Caveat is a collective research project initiated by Jubilee, reflecting and acting on the ecology of artistic practice. Emptor continues along the methodology and efforts of Caveat. It actively applies the practice-based approach to 'property', a concept that highly defines the economy of visual arts.

Canseira

Centro Municipal de Arte Hélio Oiticica
Rua Luis de Camões 68, Rio de Janeiro, Brazil

Solo exhibition by Sofia Caesar at Centro Municipal de Arte Hélio Oiticica, Rio de Janeiro

Sofia Caesar, Canseira, installation view, 2019

Sofia Caesar's solo show Canseira ('a stubborn laziness, tiredness, or boredom') brings together works that the artist has developed over the past years, arising from the relationship between the body and its surroundings. The works in the exhibition are related to the appropriation of pleasure and leisure by western logics of productivity. They use resources ranging from Youtube videos to beach chairs, stock images of people working while resting, safety nets, smartphones, and documentation of installations by Hélio Oiticica and Neville de Almeida. Caesar shows us a body that allows itself to fall. Her gestures of appropriation and intervention manifest themselves through performances, videos, and installations, which raise the public's physical awareness of the complex condition of the body, intermingling pause and activity.

Sofia Caesar, Canseira, installation view, 2019
Sofia Caesar, Canseira, installation view, 2019

In the context of Caveat, Sofia Caesar has developed research by engaging with moving bodies, including her own.

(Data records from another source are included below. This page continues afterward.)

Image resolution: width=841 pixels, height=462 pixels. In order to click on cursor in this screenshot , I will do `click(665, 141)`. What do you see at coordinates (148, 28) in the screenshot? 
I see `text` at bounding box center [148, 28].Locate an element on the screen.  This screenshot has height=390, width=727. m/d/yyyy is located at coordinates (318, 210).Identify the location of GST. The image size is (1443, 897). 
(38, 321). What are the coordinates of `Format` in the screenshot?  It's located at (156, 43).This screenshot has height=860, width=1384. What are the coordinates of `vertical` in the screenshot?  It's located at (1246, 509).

Through her performative work, she investigates the body’s resistance to the recuperation of pleasure and leisure within capitalist societies and the world of work. Inhabiting contradictions between leisure time and work time, she is looking for an escape from this binary opposition, exploring possibilities to improvise within the body’s constraints and conditions.

Sofia Caesar, Canseira, installation view, 2019

Engaging in Caveat, the artist worked towards the solo exhibition, Canseira, which showcases Caesar’s practice from the past three years, bringing together works that deal with the historical ghosts that haunt the Centro de Arte Helio Oiticica building due to its connection to the oeuvre of artist Hélio Oiticica and the Brazilian avant-garde. Caesar addresses how utopian practices like Oiticica’s have been incorporated in what Caesar calls ‘western play aesthetics’. Infantile, unproductive, bored, tired, playful, passive, and heavy, are a few of the bodily states Caesar brings awareness to in her performances and participatory works.

Sofia Caesar, Canseira, installation view, 2019
Sofia Caesar, Canseira, installation view, 2019

Curated by Raphael Fonseca and supported by Caveat, Rumos Itaú Cultural, Galeria Cavalo, Guerra Divulgacão and HISK. The exhibition, which occupies the entire second floor of the building, opens with a durational performance from 12h to 18h.